** START Provided records **

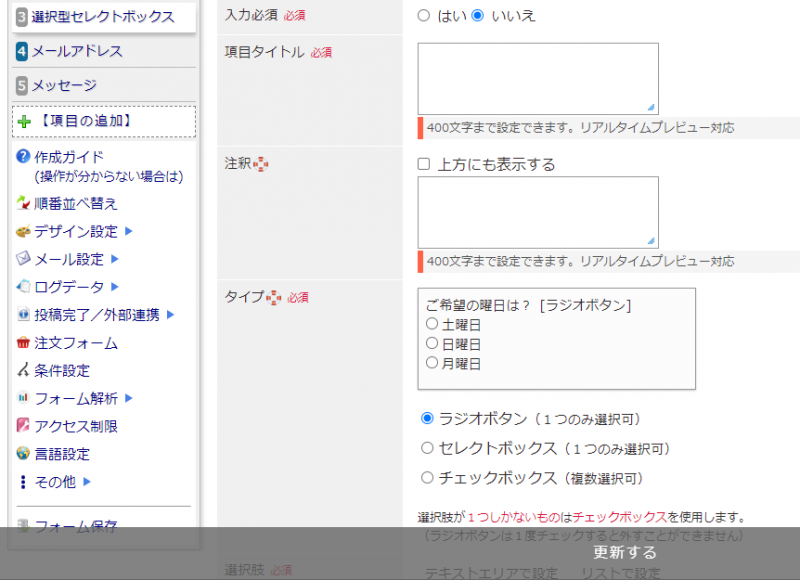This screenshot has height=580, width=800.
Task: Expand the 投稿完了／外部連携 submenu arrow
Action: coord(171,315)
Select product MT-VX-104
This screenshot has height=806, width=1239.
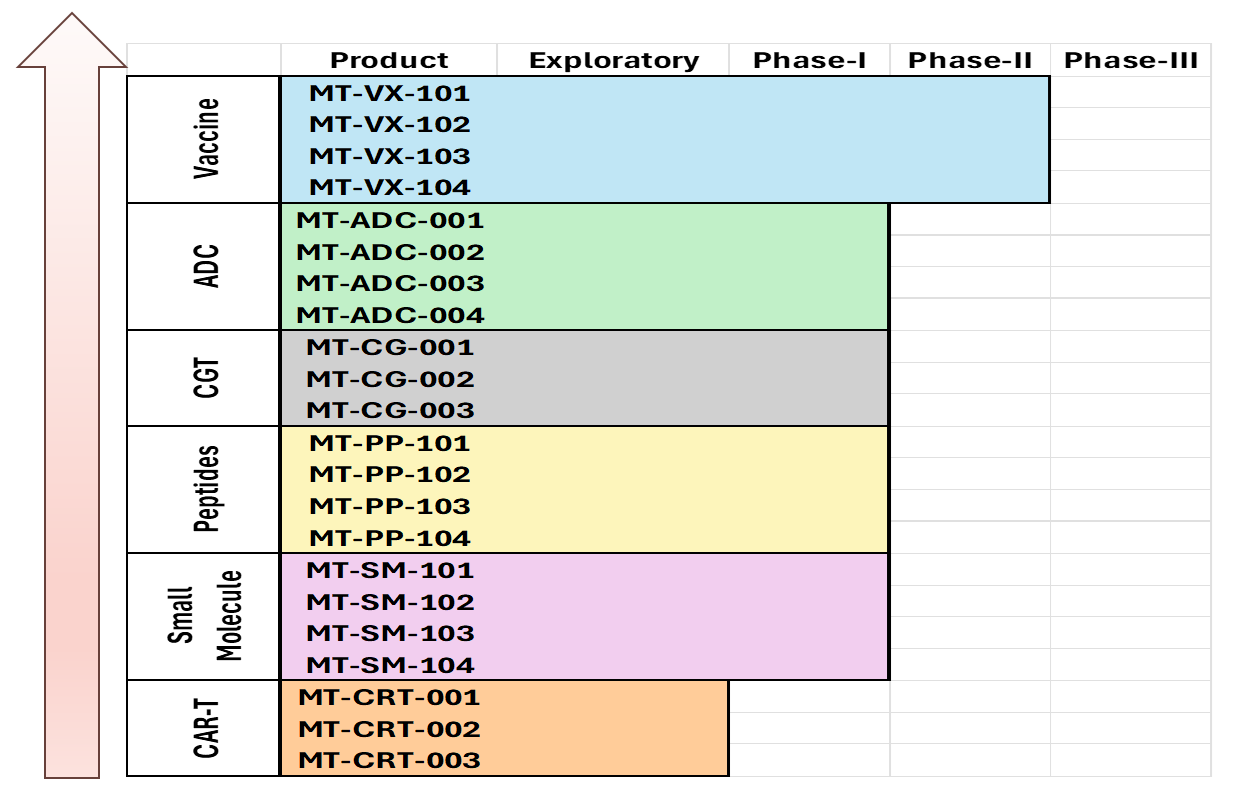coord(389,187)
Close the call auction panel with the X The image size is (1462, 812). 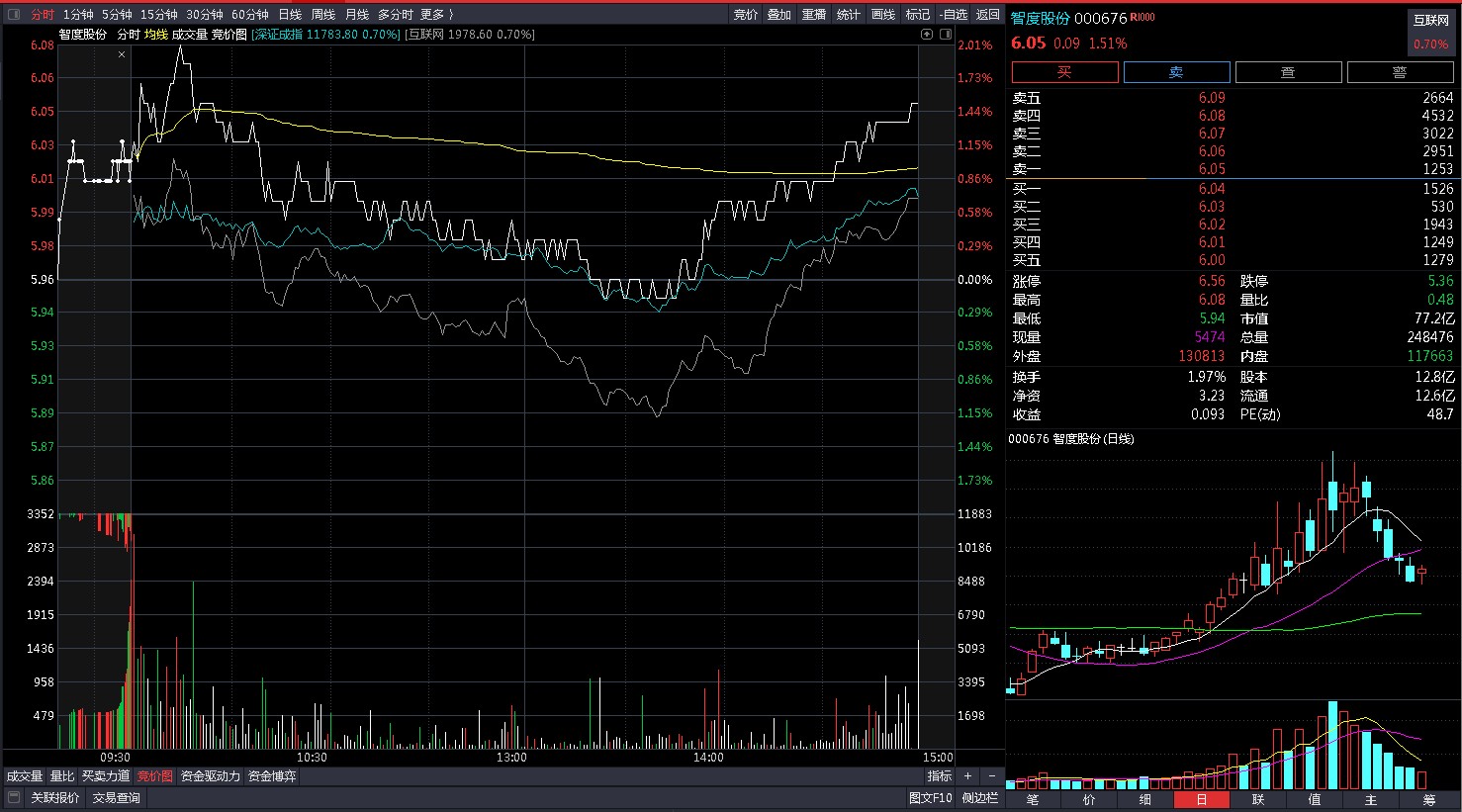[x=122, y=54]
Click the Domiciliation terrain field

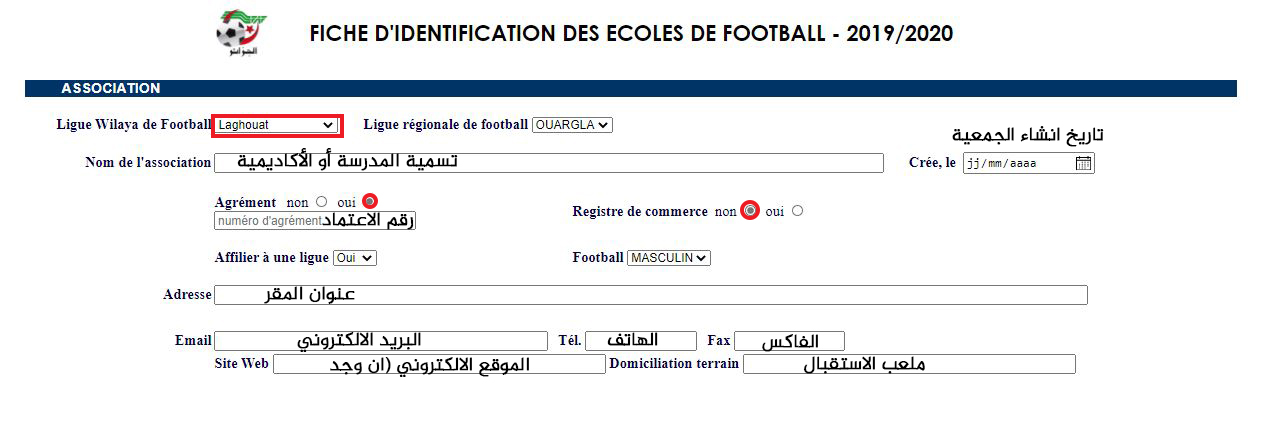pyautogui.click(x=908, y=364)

** END Provided records **
** START Provided records **

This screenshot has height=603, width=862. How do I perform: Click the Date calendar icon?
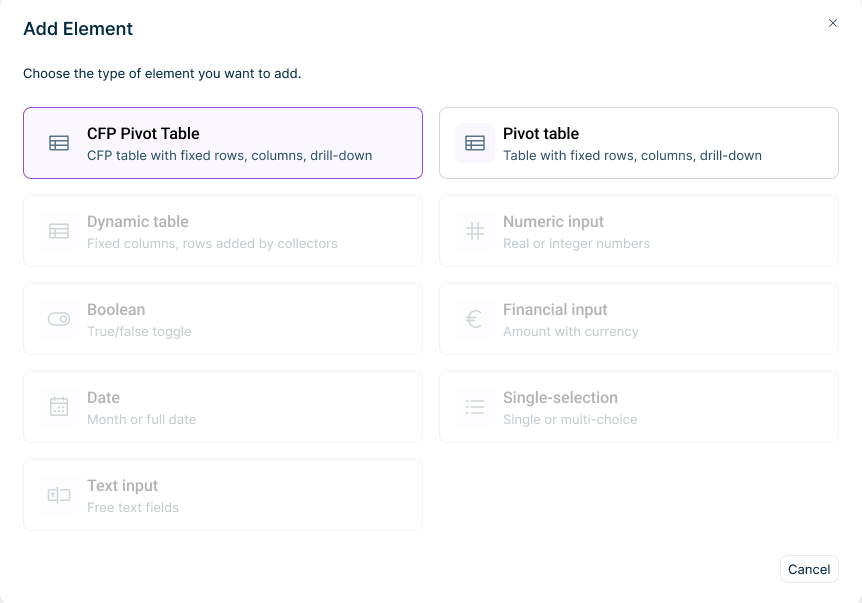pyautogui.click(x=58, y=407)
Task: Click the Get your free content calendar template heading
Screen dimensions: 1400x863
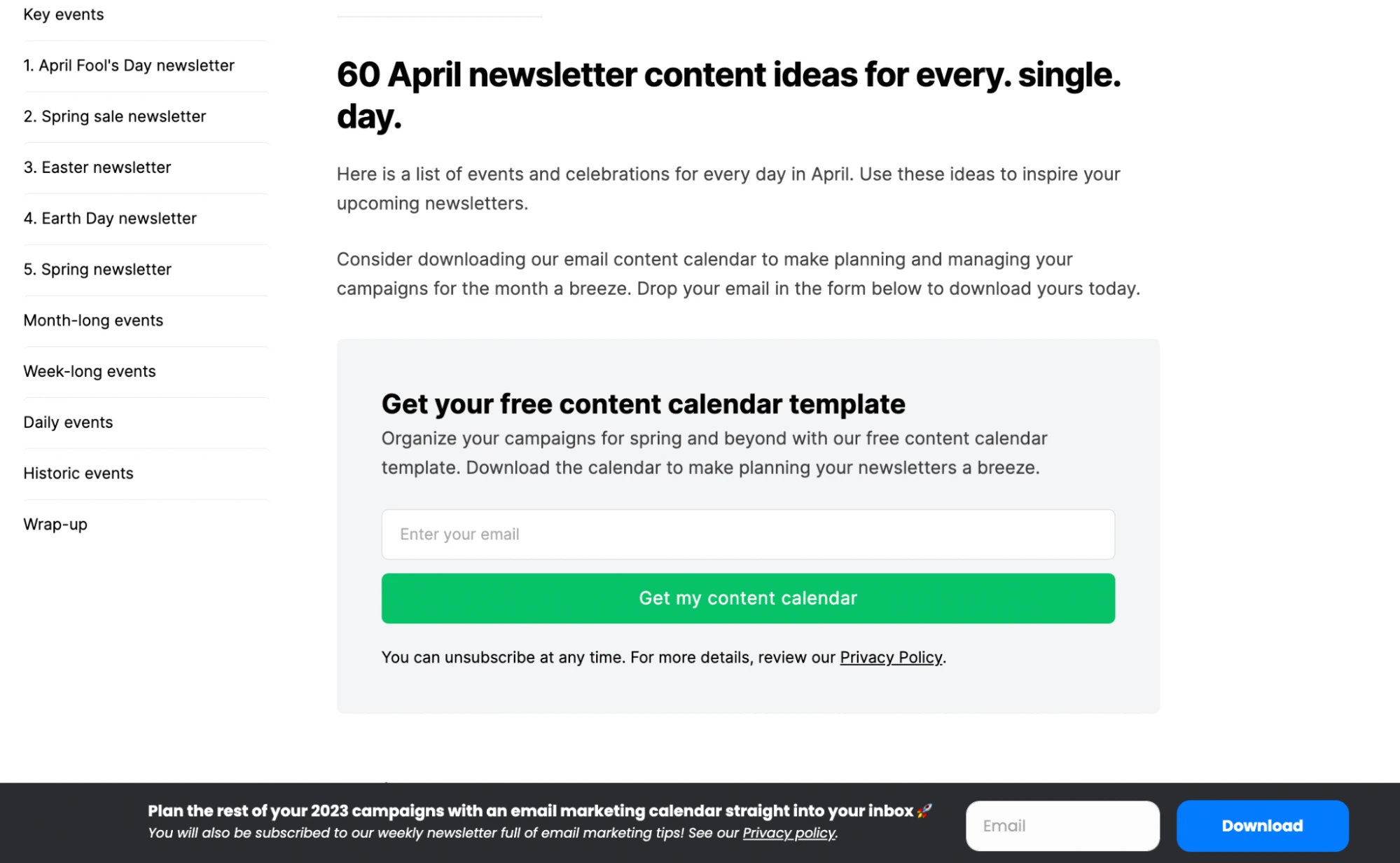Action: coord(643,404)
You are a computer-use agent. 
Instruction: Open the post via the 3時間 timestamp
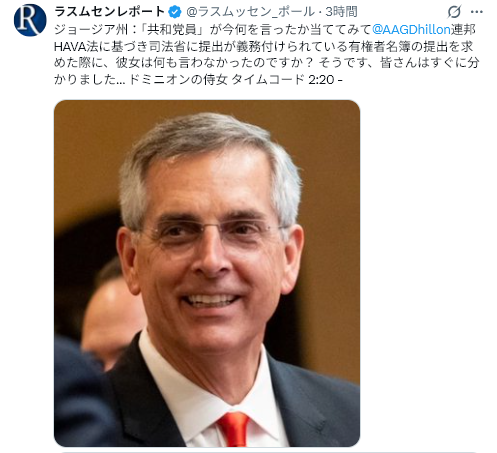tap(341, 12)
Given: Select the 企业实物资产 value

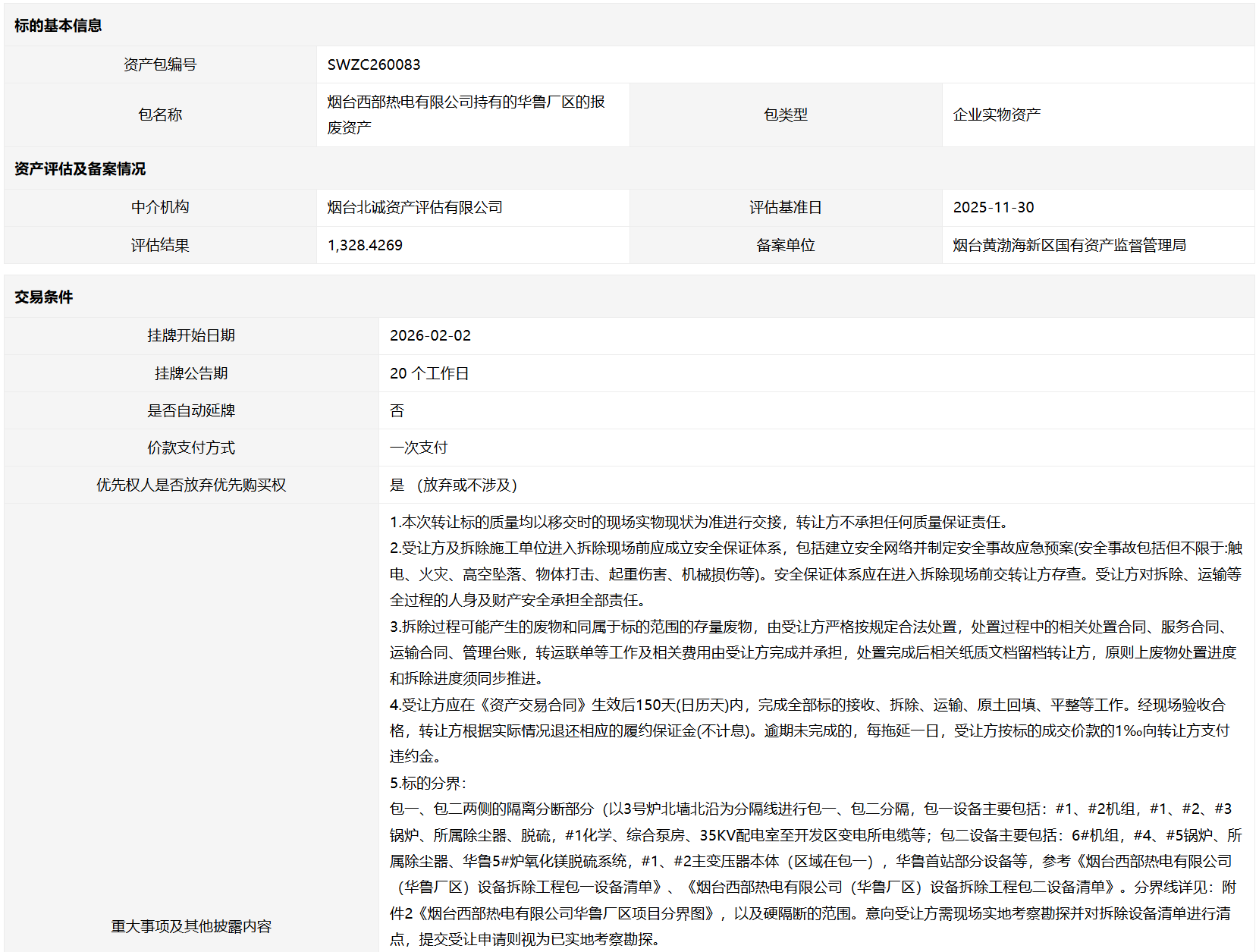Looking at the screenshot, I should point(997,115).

** END Provided records **
** START Provided records **

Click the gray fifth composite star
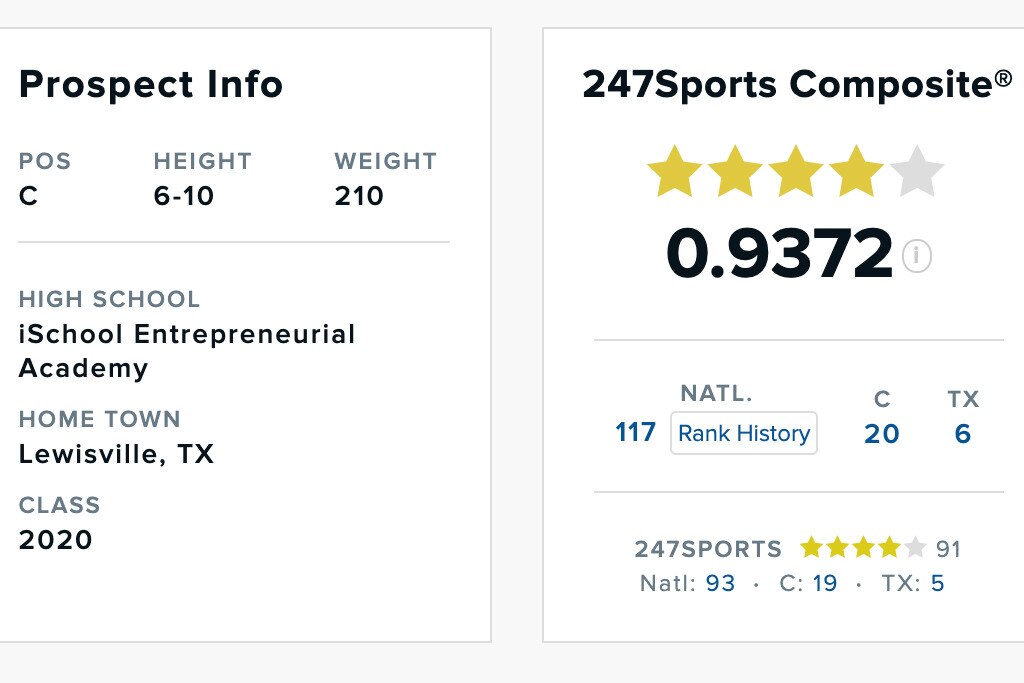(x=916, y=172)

** END Provided records **

_Task brief_
Swap "calendar" for "schedule" in everything from the line containing "This screenshot has height=603, width=862." down to the line containing "Looking at the", and give those items again with nothing else changed. Leave the pictures out.

_The solution_
This screenshot has height=603, width=862. How do I perform: Click the Date schedule icon?
pyautogui.click(x=58, y=407)
Task: Click the Get your free content schedule template heading
Screen dimensions: 1400x863
Action: coord(643,404)
You are a computer-use agent. 
Instruction: Open the post via the 3時間 timestamp
tap(341, 12)
Given: Select the 企业实物资产 value

Looking at the screenshot, I should point(997,115).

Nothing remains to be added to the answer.